Автор книги: Федор Дан
Жанр: История, Наука и Образование
сообщить о неприемлемом содержимом
Текущая страница: 8 (всего у книги 12 страниц)
Это – уголовное отделение тюрьмы. Но в политическом жизнь города отражается еще ярче и нагляднее. В рабочих кварталах Петербурга все лето было беспокойно. Фабрики, стоявшие за отсутствием топлива и сырья, то открывались, то вновь закрывались. Каждое открытие их сопровождалось предъявлением изголодавшимися рабочими определенных требований, а неудовлетворение этих требований влекло за собою волнения, забастовки и даже кое-где (за Московской заставой) попытки массовых уличных демонстраций. Начало апреля, мая, июня ознаменовалось такими беспорядками. И каждый раз, наряду с немногими интеллигентами и партийными рабочими, сотни серых, беспартийных рабочих проходили через тюрьму. Тут были трамвайщики, скороходовцы, обуховцы, путиловцы, речкинцы – весь рабочий Петербург.
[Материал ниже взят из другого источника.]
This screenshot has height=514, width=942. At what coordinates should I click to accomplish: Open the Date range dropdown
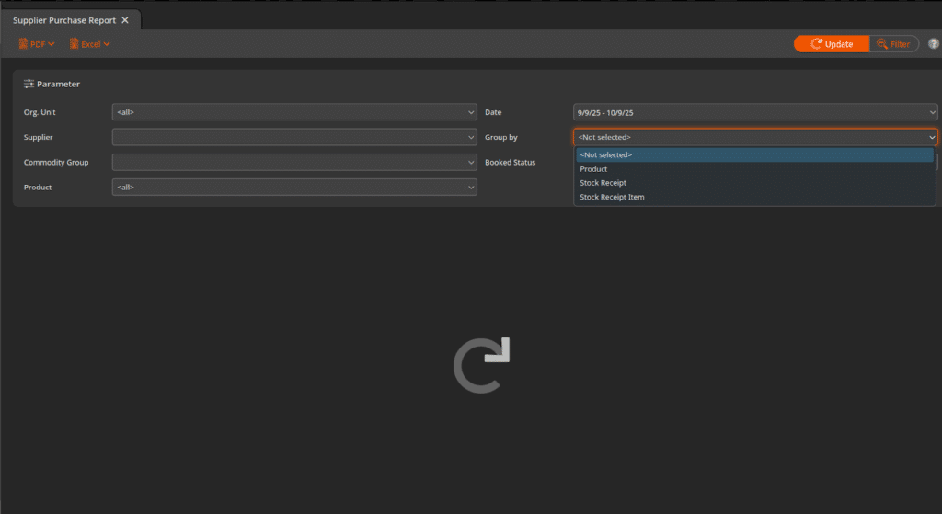754,112
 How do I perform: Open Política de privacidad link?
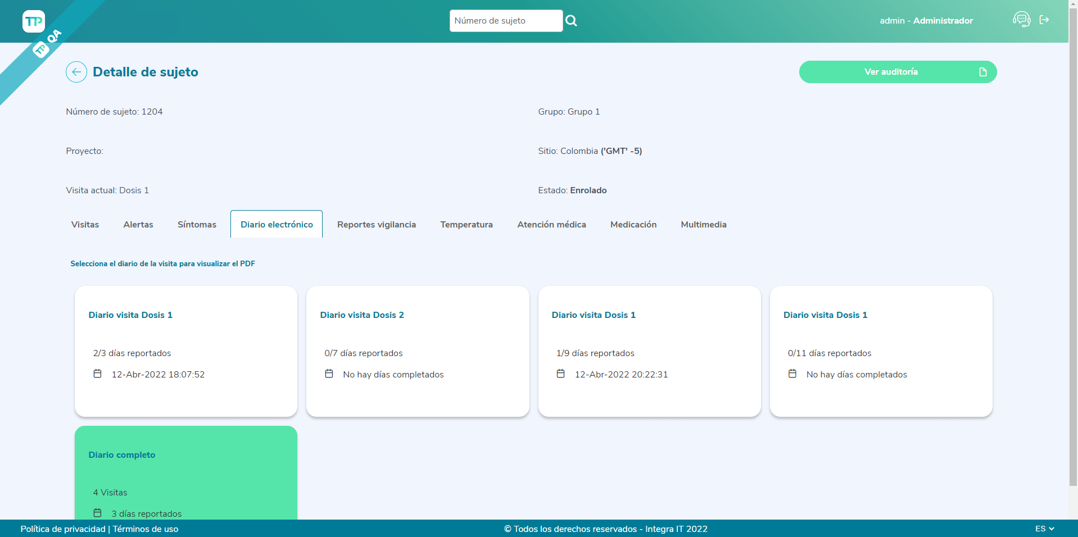coord(63,529)
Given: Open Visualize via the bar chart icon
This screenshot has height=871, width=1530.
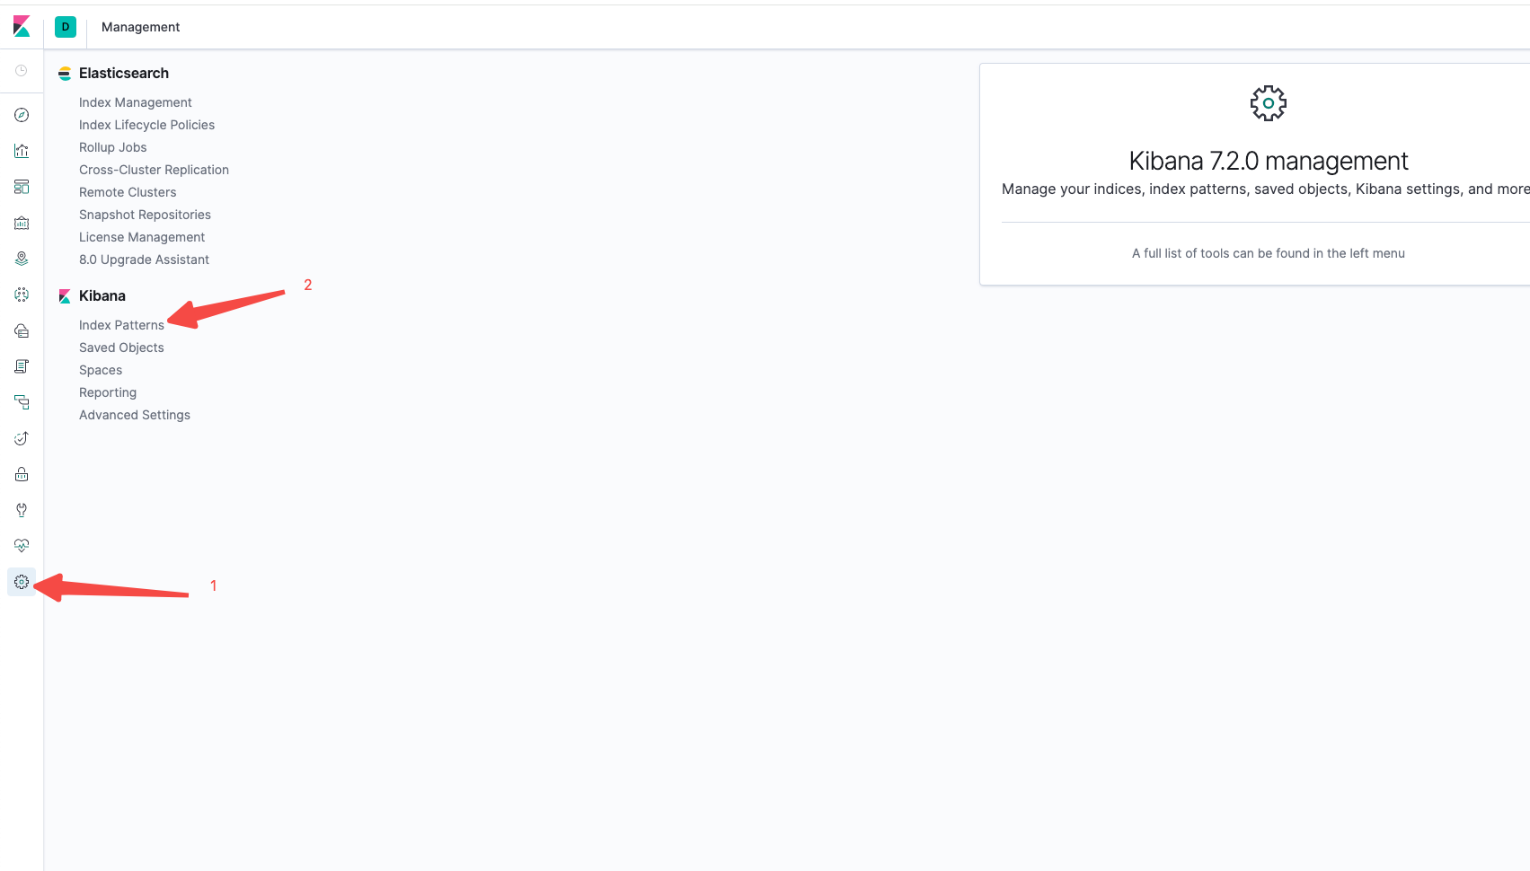Looking at the screenshot, I should (22, 151).
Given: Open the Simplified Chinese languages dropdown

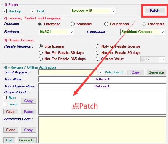Looking at the screenshot, I should [143, 32].
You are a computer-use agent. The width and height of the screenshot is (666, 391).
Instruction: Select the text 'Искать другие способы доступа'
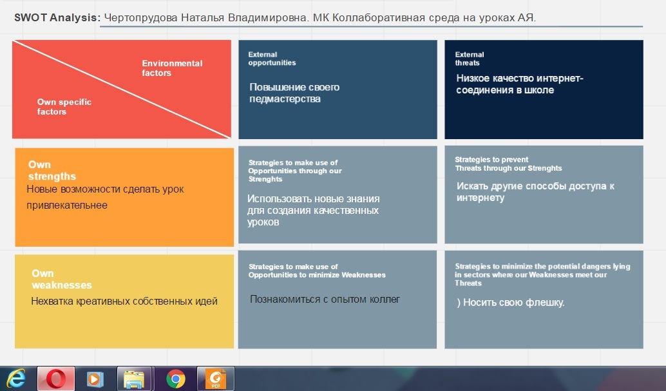(535, 186)
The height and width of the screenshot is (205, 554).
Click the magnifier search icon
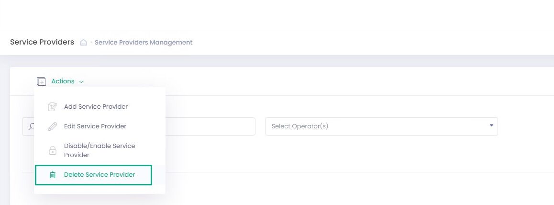click(x=30, y=126)
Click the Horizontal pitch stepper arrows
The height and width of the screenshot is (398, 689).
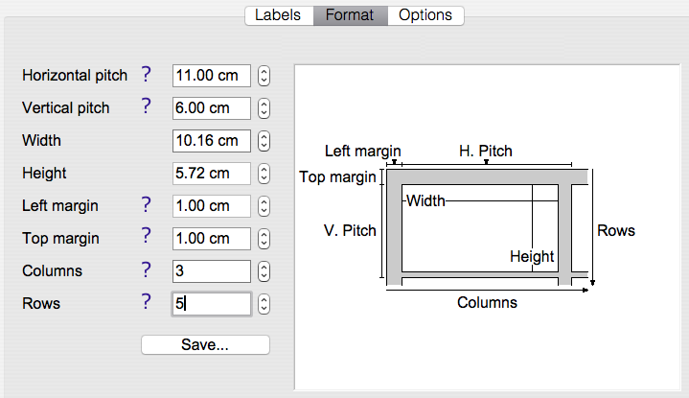point(264,76)
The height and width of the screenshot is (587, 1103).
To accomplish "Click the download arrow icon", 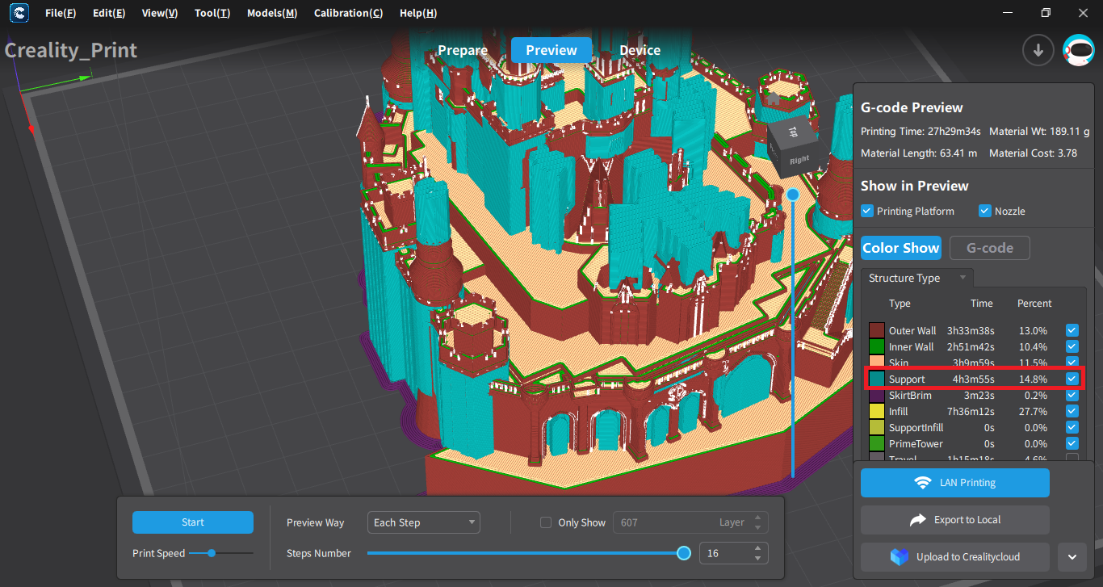I will 1038,50.
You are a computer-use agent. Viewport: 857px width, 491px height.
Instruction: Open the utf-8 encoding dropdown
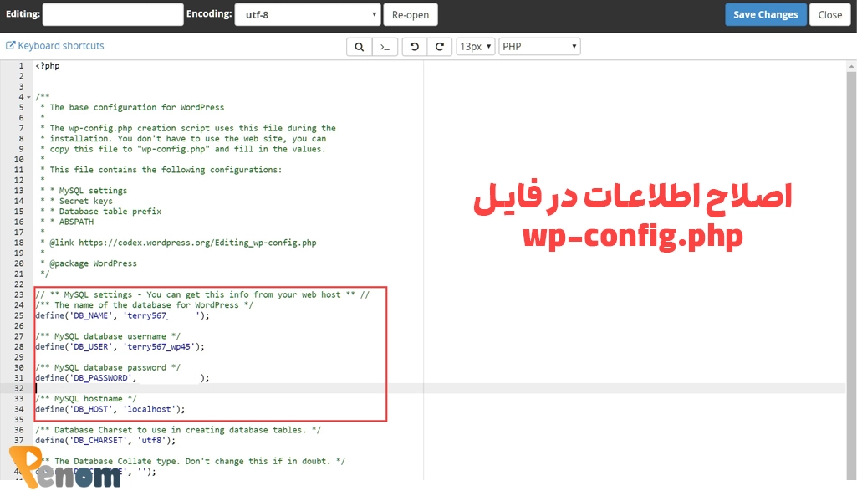pos(307,14)
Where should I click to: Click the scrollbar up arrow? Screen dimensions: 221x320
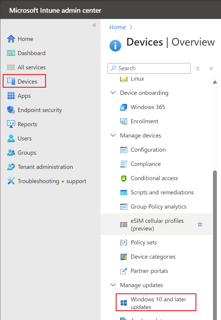pyautogui.click(x=215, y=82)

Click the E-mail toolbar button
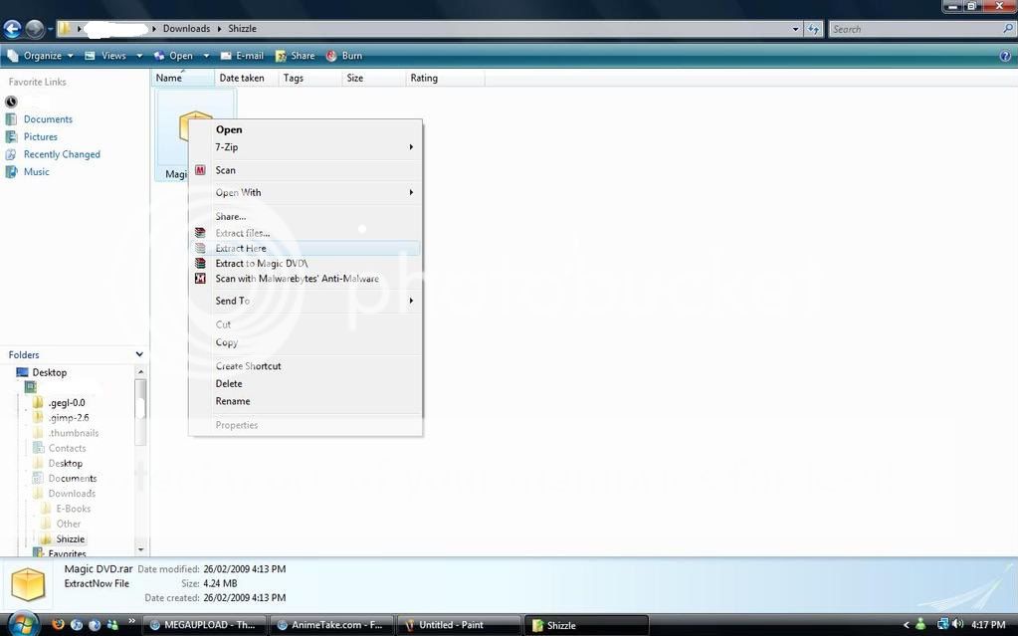(x=242, y=56)
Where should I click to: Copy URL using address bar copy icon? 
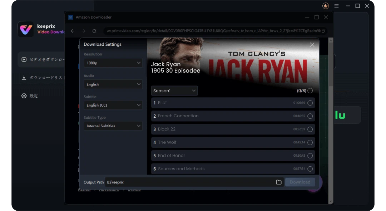pyautogui.click(x=323, y=31)
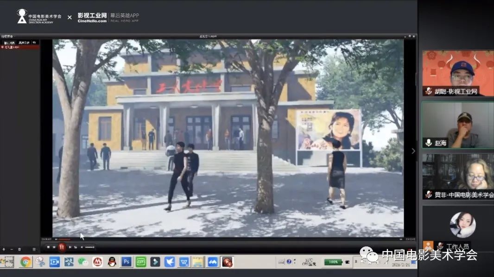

И каждый раз ЧК начинала все туже отвратительную работу запугивания массовиков, отделения зачинщиков, натравливания на «интеллигентов». В конце концов большинство арестованных после месяца-полутора заключения выпускалось, но от каждого улова отдельные группы прочно оседали в тюрьме или попадали в концентрационные лагеря.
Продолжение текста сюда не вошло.